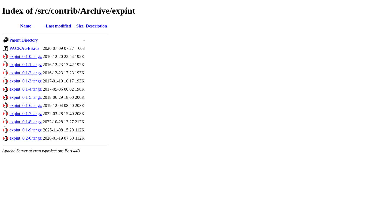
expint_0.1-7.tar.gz (26, 113)
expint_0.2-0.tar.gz (26, 138)
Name (25, 26)
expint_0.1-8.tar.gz (26, 121)
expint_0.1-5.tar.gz (26, 97)
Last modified (58, 26)
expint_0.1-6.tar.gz (26, 105)
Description (96, 26)
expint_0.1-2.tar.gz (26, 72)
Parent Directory (24, 40)
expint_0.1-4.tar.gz (26, 89)
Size (80, 26)
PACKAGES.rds (24, 48)
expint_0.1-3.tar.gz (26, 81)
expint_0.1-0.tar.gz (26, 56)
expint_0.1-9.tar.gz (26, 130)
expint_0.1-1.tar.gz (26, 64)
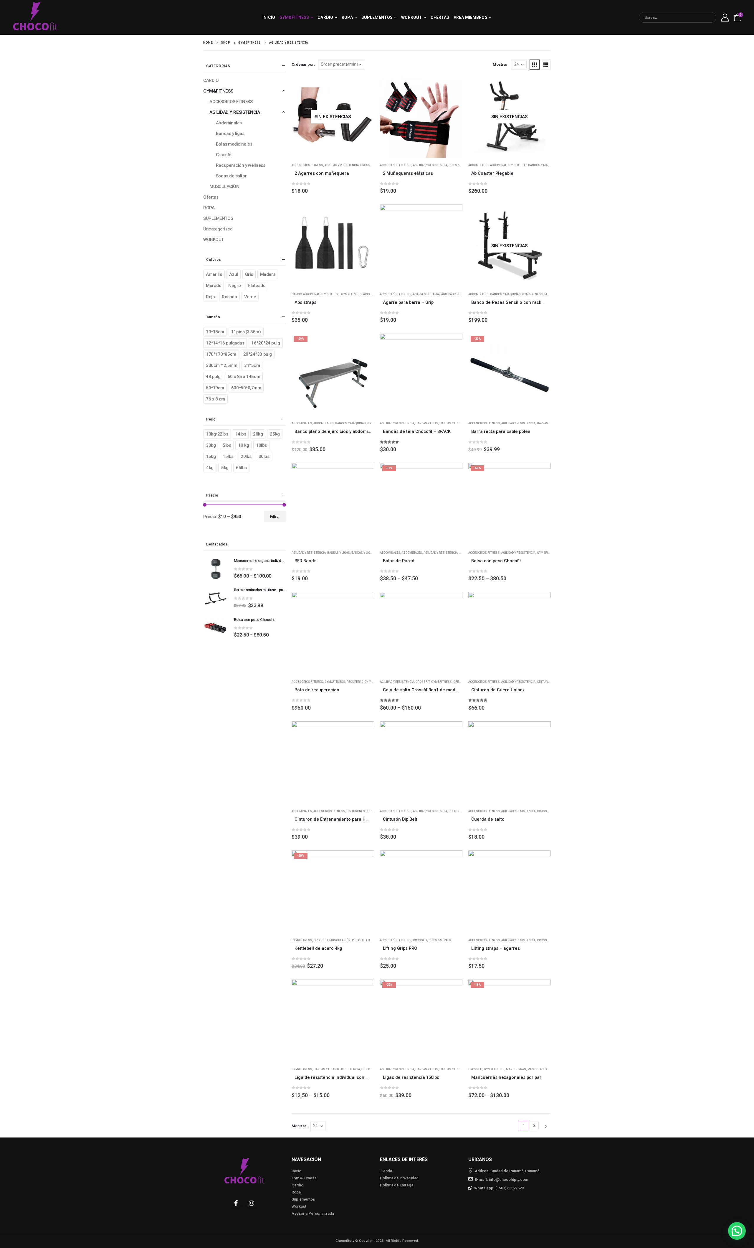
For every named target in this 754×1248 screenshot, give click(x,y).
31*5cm (252, 365)
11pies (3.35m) (246, 331)
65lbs (241, 467)
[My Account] (725, 18)
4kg (210, 467)
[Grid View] (535, 65)
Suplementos (303, 1199)
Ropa (296, 1192)
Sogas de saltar (231, 176)
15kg (211, 456)
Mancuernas (516, 1069)
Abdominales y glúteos (508, 165)
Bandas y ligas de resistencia (337, 1069)
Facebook (236, 1203)
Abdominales (478, 165)
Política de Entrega (396, 1185)
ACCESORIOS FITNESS (307, 165)
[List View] (546, 65)
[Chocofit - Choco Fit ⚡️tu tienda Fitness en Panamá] (35, 17)
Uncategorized (217, 229)
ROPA (347, 17)
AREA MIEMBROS (470, 17)
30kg (211, 445)
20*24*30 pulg (257, 354)
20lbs (246, 456)
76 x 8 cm (215, 399)
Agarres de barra (426, 294)
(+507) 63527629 (509, 1188)
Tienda (386, 1171)
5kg (225, 467)
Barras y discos (549, 423)
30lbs (264, 456)
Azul (233, 274)
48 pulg (213, 376)
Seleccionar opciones (452, 85)
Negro (234, 285)
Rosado (229, 296)
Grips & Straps (460, 165)
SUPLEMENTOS (377, 17)
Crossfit (367, 165)
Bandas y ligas (427, 423)
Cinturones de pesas (362, 811)
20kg (258, 434)
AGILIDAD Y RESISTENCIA (342, 165)
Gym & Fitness (304, 1178)
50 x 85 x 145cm (244, 376)
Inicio (296, 1171)
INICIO (268, 17)
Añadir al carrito (364, 214)
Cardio (297, 1185)
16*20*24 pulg (265, 343)
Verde (250, 296)
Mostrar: (501, 64)
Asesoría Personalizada (313, 1213)
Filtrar (275, 517)
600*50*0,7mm (246, 387)
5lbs (227, 445)
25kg (275, 434)
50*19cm (215, 387)
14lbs (240, 434)
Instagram (251, 1203)
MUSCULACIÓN (339, 940)
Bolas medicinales (234, 144)
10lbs (261, 445)
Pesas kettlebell (365, 940)
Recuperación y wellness (366, 681)
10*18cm (215, 331)
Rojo (210, 296)
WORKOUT (411, 17)
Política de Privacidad (399, 1178)
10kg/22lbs (217, 434)
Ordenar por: (303, 64)
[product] (421, 116)
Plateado (256, 285)
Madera (267, 274)
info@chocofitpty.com (508, 1179)
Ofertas (440, 17)
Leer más (364, 85)
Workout (299, 1206)
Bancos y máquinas (543, 165)
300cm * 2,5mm (221, 365)
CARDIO (325, 17)
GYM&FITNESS (294, 17)
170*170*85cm (221, 354)
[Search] (707, 17)
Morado (213, 285)
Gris (249, 274)
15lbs (228, 456)
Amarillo (214, 274)
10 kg (243, 445)
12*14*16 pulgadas (225, 343)
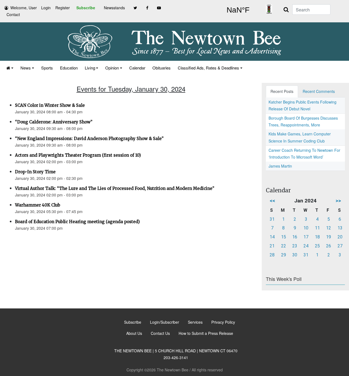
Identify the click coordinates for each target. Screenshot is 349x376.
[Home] (10, 68)
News (25, 68)
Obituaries (161, 68)
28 (272, 254)
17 (305, 236)
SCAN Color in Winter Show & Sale (50, 105)
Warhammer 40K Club (37, 205)
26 (328, 245)
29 (283, 254)
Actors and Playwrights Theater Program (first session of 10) (78, 155)
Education (69, 68)
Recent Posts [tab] (281, 91)
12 (328, 228)
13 (340, 228)
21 (272, 245)
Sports (47, 68)
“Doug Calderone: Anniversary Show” (53, 122)
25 (317, 245)
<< (272, 201)
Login (46, 7)
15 (283, 236)
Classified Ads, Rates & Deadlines (208, 68)
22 (283, 245)
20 (340, 236)
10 (305, 228)
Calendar (137, 68)
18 (317, 236)
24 (305, 245)
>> (338, 201)
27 (340, 245)
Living (90, 68)
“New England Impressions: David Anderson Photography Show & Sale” (89, 138)
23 (294, 245)
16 (294, 236)
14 (272, 236)
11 (317, 228)
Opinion (112, 68)
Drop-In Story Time (35, 171)
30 (294, 254)
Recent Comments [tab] (319, 91)
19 (328, 236)
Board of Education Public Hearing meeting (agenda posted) (77, 221)
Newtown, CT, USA (238, 10)
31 (272, 219)
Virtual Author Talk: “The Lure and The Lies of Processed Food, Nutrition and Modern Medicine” (114, 188)
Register (62, 7)
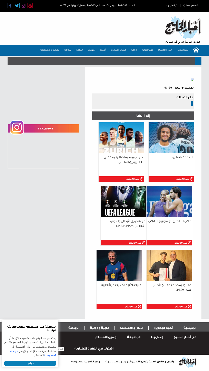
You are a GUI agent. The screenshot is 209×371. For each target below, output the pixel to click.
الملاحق (79, 50)
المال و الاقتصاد (165, 50)
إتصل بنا (157, 337)
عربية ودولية (147, 50)
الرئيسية (189, 328)
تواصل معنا (170, 5)
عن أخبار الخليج (185, 337)
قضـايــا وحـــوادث (118, 50)
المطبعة (133, 337)
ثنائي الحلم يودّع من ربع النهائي (169, 221)
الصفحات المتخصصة (49, 50)
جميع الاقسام (106, 337)
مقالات (67, 50)
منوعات (91, 50)
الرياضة (134, 50)
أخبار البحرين (182, 50)
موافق (30, 363)
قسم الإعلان (190, 5)
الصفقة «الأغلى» (182, 157)
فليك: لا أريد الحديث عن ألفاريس (120, 285)
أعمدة (103, 50)
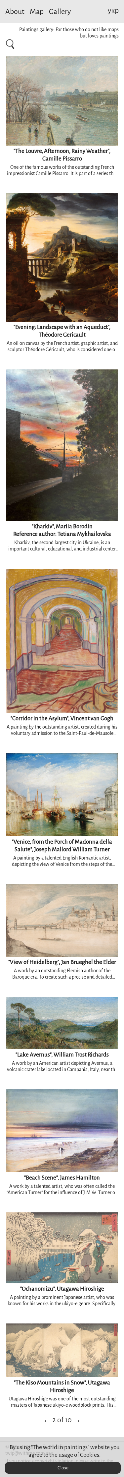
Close (63, 1467)
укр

----------------------------------------

◆ What is required
Put all the rows above into a numbered list, skipping any blank lines. Leave the pictures out.

◆ Problem solution
1. expint_0.1-7.tar.gz (26, 113)
2. expint_0.2-0.tar.gz (26, 138)
3. Name (25, 26)
4. expint_0.1-8.tar.gz (26, 121)
5. expint_0.1-5.tar.gz (26, 97)
6. Last modified (58, 26)
7. expint_0.1-6.tar.gz (26, 105)
8. Description (96, 26)
9. expint_0.1-2.tar.gz (26, 72)
10. Parent Directory (24, 40)
11. expint_0.1-4.tar.gz (26, 89)
12. Size (80, 26)
13. PACKAGES.rds (24, 48)
14. expint_0.1-3.tar.gz (26, 81)
15. expint_0.1-0.tar.gz (26, 56)
16. expint_0.1-9.tar.gz (26, 130)
17. expint_0.1-1.tar.gz (26, 64)
18. For every named target in this 754×1248 screenshot, give click(x,y).
19. 31*5cm (252, 365)
20. 11pies (3.35m) (246, 331)
21. 65lbs (241, 467)
22. [My Account] (725, 18)
23. 4kg (210, 467)
24. [Grid View] (535, 65)
25. Suplementos (303, 1199)
26. Ropa (296, 1192)
27. Sogas de saltar (231, 176)
28. 15kg (211, 456)
29. Mancuernas (516, 1069)
30. Abdominales y glúteos (508, 165)
31. Bandas y ligas de resistencia (337, 1069)
32. Facebook (236, 1203)
33. Abdominales (478, 165)
34. Política de Entrega (396, 1185)
35. ACCESORIOS FITNESS (307, 165)
36. [List View] (546, 65)
37. [Chocofit - Choco Fit ⚡️tu tienda Fitness en Panamá] (35, 17)
38. Uncategorized (217, 229)
39. ROPA (347, 17)
40. AREA MIEMBROS (470, 17)
41. 30kg (211, 445)
42. 20*24*30 pulg (257, 354)
43. 20lbs (246, 456)
44. 76 x 8 cm (215, 399)
45. Agarres de barra (426, 294)
46. (+507) 63527629 (509, 1188)
47. Tienda (386, 1171)
48. 5kg (225, 467)
49. Barras y discos (549, 423)
50. 30lbs (264, 456)
51. Azul (233, 274)
52. 48 pulg (213, 376)
53. Seleccionar opciones (452, 85)
54. Negro (234, 285)
55. Rosado (229, 296)
56. Grips & Straps (460, 165)
57. SUPLEMENTOS (377, 17)
58. Crossfit (367, 165)
59. Bandas y ligas (427, 423)
60. Cinturones de pesas (362, 811)
61. 20kg (258, 434)
62. AGILIDAD Y RESISTENCIA (342, 165)
63. Gym & Fitness (304, 1178)
64. 50 x 85 x 145cm (244, 376)
65. Inicio (296, 1171)
66. INICIO (268, 17)
67. Añadir al carrito (364, 214)
68. Cardio (297, 1185)
69. 16*20*24 pulg (265, 343)
70. Verde (250, 296)
71. Mostrar: (501, 64)
72. Asesoría Personalizada (313, 1213)
73. Filtrar (275, 517)
74. 600*50*0,7mm (246, 387)
75. 5lbs (227, 445)
76. 25kg (275, 434)
77. 50*19cm (215, 387)
78. 14lbs (240, 434)
79. Instagram (251, 1203)
80. MUSCULACIÓN (339, 940)
81. Bolas medicinales (234, 144)
82. 10lbs (261, 445)
83. Pesas kettlebell (365, 940)
84. Recuperación y wellness (366, 681)
85. 10*18cm (215, 331)
86. Rojo (210, 296)
87. WORKOUT (411, 17)
88. Política de Privacidad (399, 1178)
89. 10kg/22lbs (217, 434)
90. Ordenar por: (303, 64)
91. [product] (421, 116)
92. Plateado (256, 285)
93. Madera (267, 274)
94. info@chocofitpty.com (508, 1179)
95. Ofertas (440, 17)
96. Leer más (364, 85)
97. Workout (299, 1206)
98. Bancos y máquinas (543, 165)
99. 300cm * 2,5mm (221, 365)
100. CARDIO (325, 17)
101. GYM&FITNESS (294, 17)
102. 170*170*85cm (221, 354)
103. [Search] (707, 17)
104. Morado (213, 285)
105. Gris (249, 274)
106. 15lbs (228, 456)
107. Amarillo (214, 274)
108. 10 kg (243, 445)
109. 12*14*16 pulgadas (225, 343)
110. Identify the click coordinates for each target. Screenshot is 349x376.
111. [Home] (10, 68)
112. News (25, 68)
113. Obituaries (161, 68)
114. 28 (272, 254)
115. 17 (305, 236)
116. SCAN Color in Winter Show & Sale (50, 105)
117. Warhammer 40K Club (37, 205)
118. 26 (328, 245)
119. 29 (283, 254)
120. Actors and Playwrights Theater Program (first session of 10) (78, 155)
121. Education (69, 68)
122. Recent Posts [tab] (281, 91)
123. 12 (328, 228)
124. 13 (340, 228)
125. 21 (272, 245)
126. Sports (47, 68)
127. “Doug Calderone: Anniversary Show” (53, 122)
128. 25 (317, 245)
129. << (272, 201)
130. Login (46, 7)
131. 15 (283, 236)
132. Classified Ads, Rates & Deadlines (208, 68)
133. 22 (283, 245)
134. 20 (340, 236)
135. 10 (305, 228)
136. Calendar (137, 68)
137. 18 (317, 236)
138. 24 (305, 245)
139. >> (338, 201)
140. 27 (340, 245)
141. Living (90, 68)
142. “New England Impressions: David Anderson Photography Show & Sale” (89, 138)
143. 23 (294, 245)
144. 16 (294, 236)
145. 14 (272, 236)
146. 11 (317, 228)
147. Opinion (112, 68)
148. Drop-In Story Time (35, 171)
149. 30 (294, 254)
150. Recent Comments [tab] (319, 91)
151. 19 (328, 236)
152. Board of Education Public Hearing meeting (agenda posted) (77, 221)
153. Newtown, CT, USA (238, 10)
154. 31 (272, 219)
155. Virtual Author Talk: “The Lure and The Lies of Processed Food, Nutrition and Modern Medicine” (114, 188)
156. Register (62, 7)
157. You are a GUI agent. The screenshot is 209×371. For each target below, output the pixel to click.
158. الملاحق (79, 50)
159. المال و الاقتصاد (165, 50)
160. إتصل بنا (157, 337)
161. عربية ودولية (147, 50)
162. الرئيسية (189, 328)
163. تواصل معنا (170, 5)
164. عن أخبار الخليج (185, 337)
165. قضـايــا وحـــوادث (118, 50)
166. المطبعة (133, 337)
167. ثنائي الحلم يودّع من ربع النهائي (169, 221)
168. الصفحات المتخصصة (49, 50)
169. جميع الاقسام (106, 337)
170. مقالات (67, 50)
171. منوعات (91, 50)
172. الرياضة (134, 50)
173. أخبار البحرين (182, 50)
174. موافق (30, 363)
175. قسم الإعلان (190, 5)
176. الصفقة «الأغلى» (182, 157)
177. فليك: لا أريد الحديث عن ألفاريس (120, 285)
178. أعمدة (103, 50)
179. Close (63, 1467)
180. укр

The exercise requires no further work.